The Court found that there is a functional link between the procedural and substantial part though this does not mean the parties are not answerable for their individual actions and choice to follow certain procedure as the 1975 statute gives the parties leeway to do so.

It has been established by the trail smelter case that the injury must be established with clear and convincing evidence which Argentina here failed to do so.

Procedural obligations if laid down specifically in an agreement signed by two sovereign States, should it not be followed too. The ICJ's verdict on how as long as one did not breach the substantial part of the agreement is something which has a chance of setting a wrong precedent as it can be cited by other countries in the future where such a breach of procedural obligation takes place.
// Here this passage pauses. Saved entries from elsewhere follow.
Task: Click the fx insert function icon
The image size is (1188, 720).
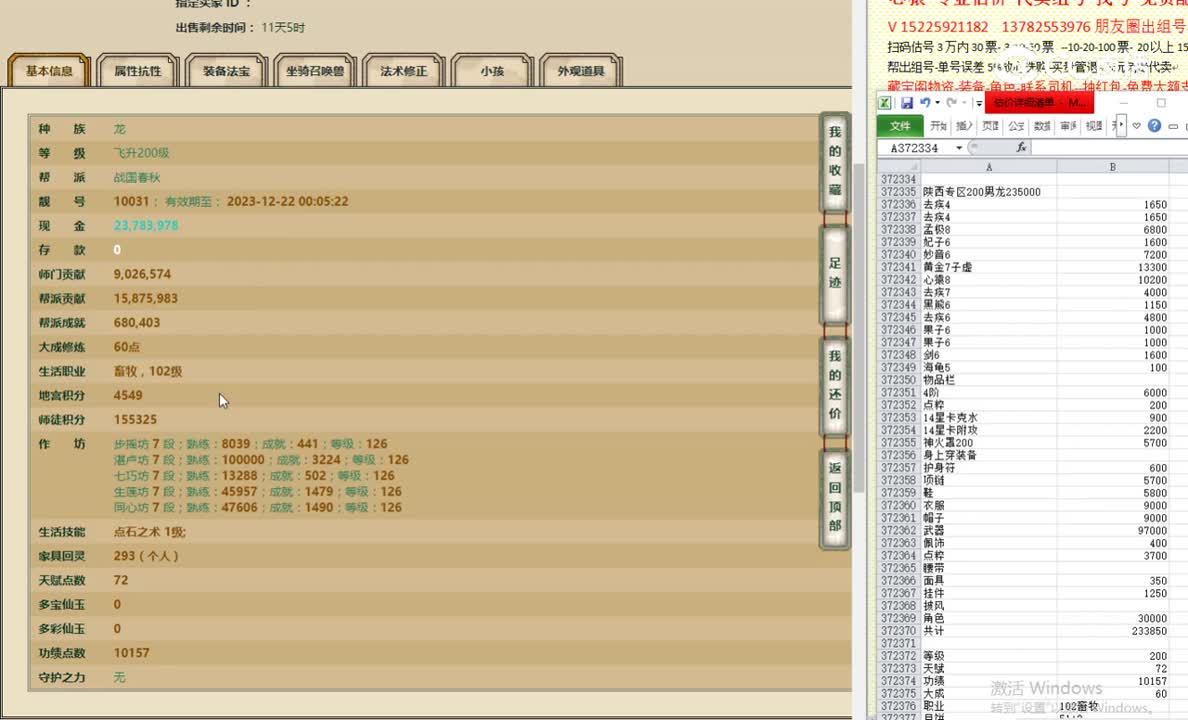Action: 1021,148
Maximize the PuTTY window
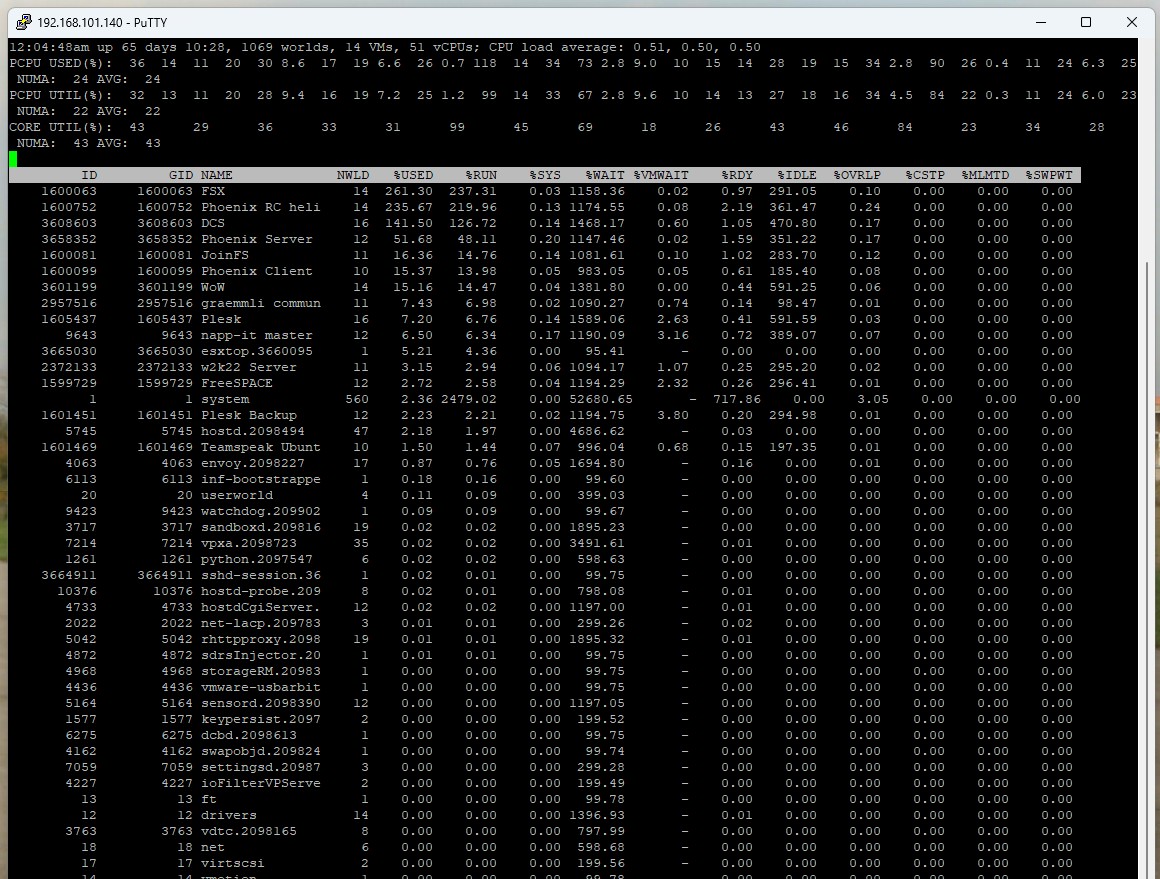 (1085, 22)
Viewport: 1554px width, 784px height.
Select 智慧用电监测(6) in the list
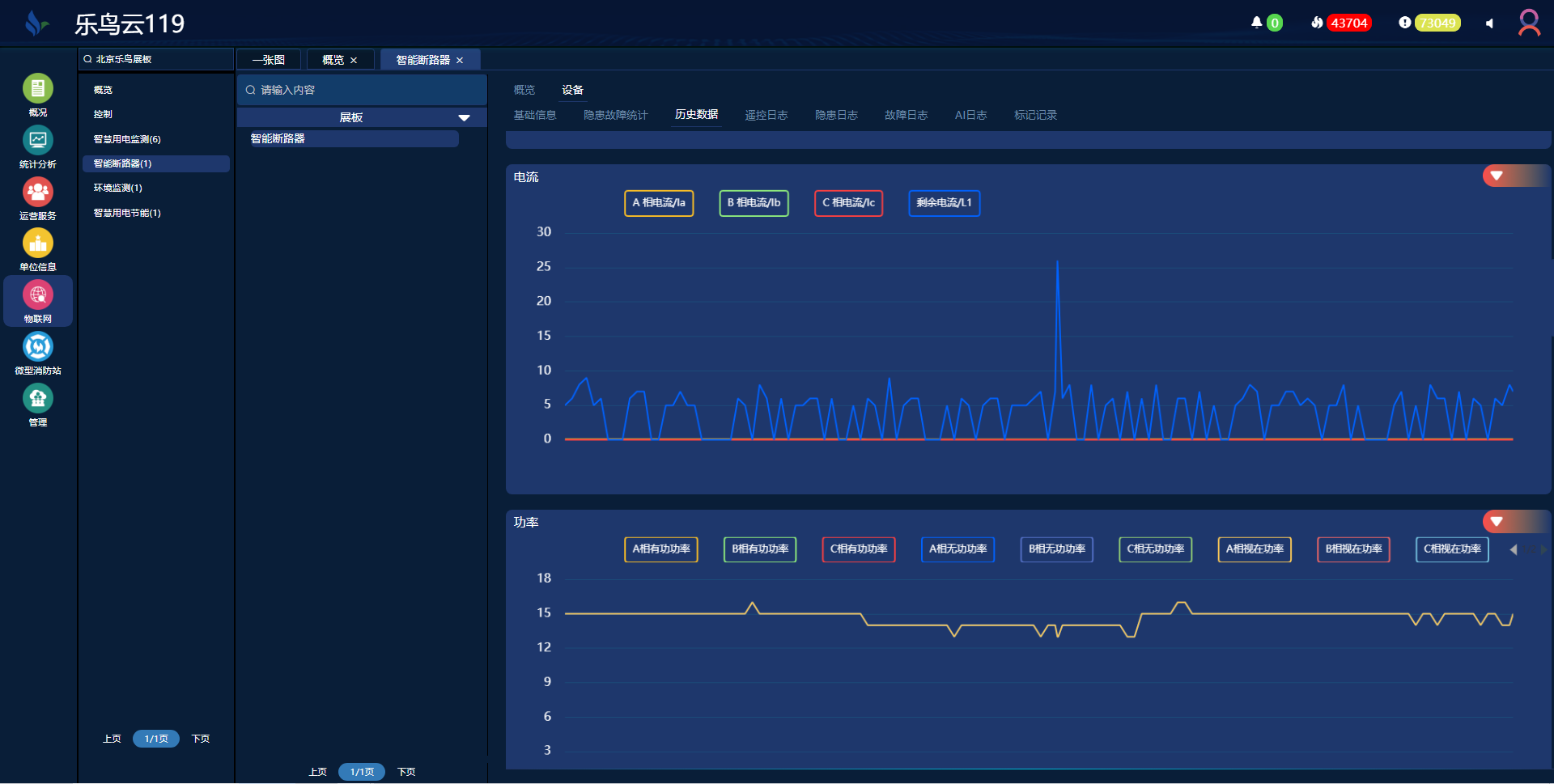pyautogui.click(x=127, y=139)
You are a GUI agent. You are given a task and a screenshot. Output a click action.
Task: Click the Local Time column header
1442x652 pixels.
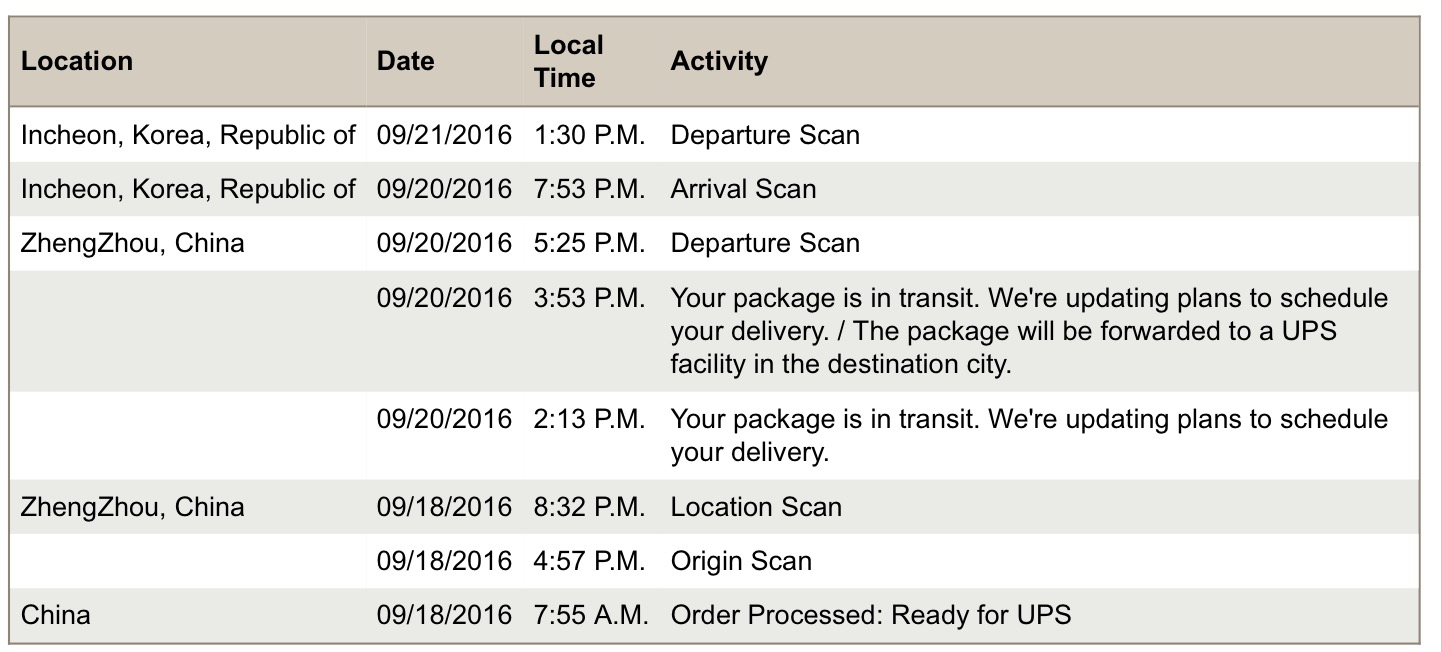pos(569,61)
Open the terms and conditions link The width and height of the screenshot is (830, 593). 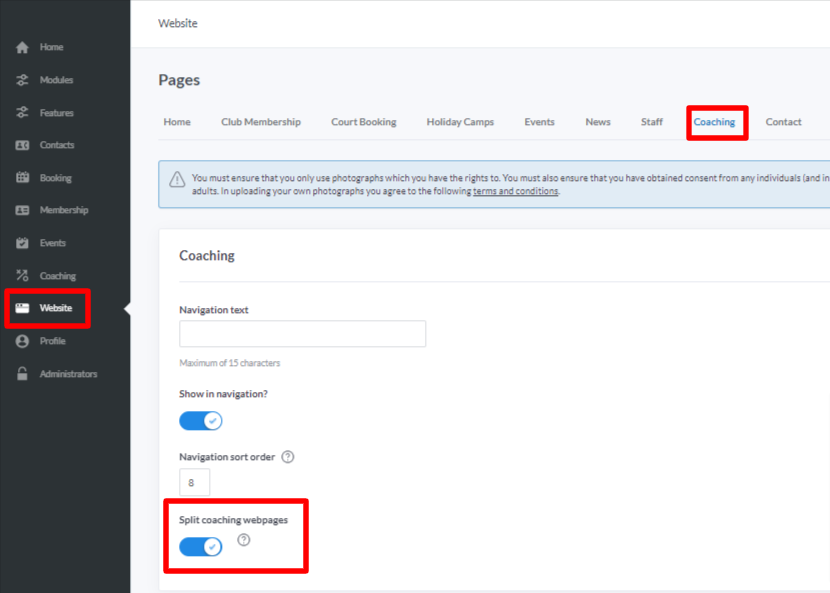515,191
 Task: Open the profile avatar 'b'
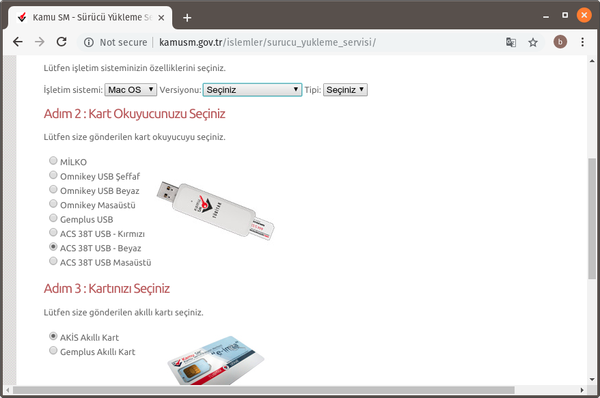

The Court should have made an observation on the consequences of such a breach and maybe excused their own stand on not holding Uruguay liable here as there was no proper evidence which could prove that the Uruguay's actions were wrong and could have an unwelcome effect.

The fact that the ICJ could have set a standard for international environmental impact assessment instead of saying that it should have been done according to either Countries' domestic legislation of that country or a bilateral agreement which covers such a topic, the court has missed out a chance on setting the precedence for countries who are not members to the convention on environmental impact assessment in a transboundary context.

The court in this case accepted that there was no International Law that regulates the Environmental Impact Assessment (EIA) and that it is up to the parties to conduct one in accordance with their domestic legislation specifying the content required in such an assessment. The EIA should take in the nature and size of the projects and the likely effect it will have on its surroundings. The court had considered that even after the project has begun its operations there must be continuous monitoring.

The trail smelter case had held that there was obligation on parties to prevent trans boundary harm under international law principles, no State has the right to permit the use of its territory in a manner that would cause harm to other territories by way of fumes especially when the injury is established by clear and convincing evidence.

Under the obligation of transboundary harm, the party is obligated to conduct due diligence of the project by ascertaining the nature, location of the project, state of science, precaution and level of development. Uruguay in this case had conducted its due diligence by conduction location studies on the river and other locations were studied before determining that the chosen place would be the optimum location. Therefore, they cannot be held liable for not doing their due diligence.

Most environmental assessment have a phase where the public participation is required and feedback from the people are welcomed, even though Uruguay had no legal obligation of taking such public consultations under the treaty they still conducted a public consultation this shows their bonafide intention.

After the mills started their operations, it was found that they complied with every legal obligation set on them and any decrease in water quality deterioration cannot be solely pinned on the pulp mills, this contention must have been supported by clear and convincing evidence.

Reading all these facts it is thought to establish a case against Uruguay the only fault which the court too rightly identified is that they did not inform Argentina regarding the establishment and running of such two pulp mills on the river according to their 1975 statute which was entered into by the two countries to govern such industrial activities.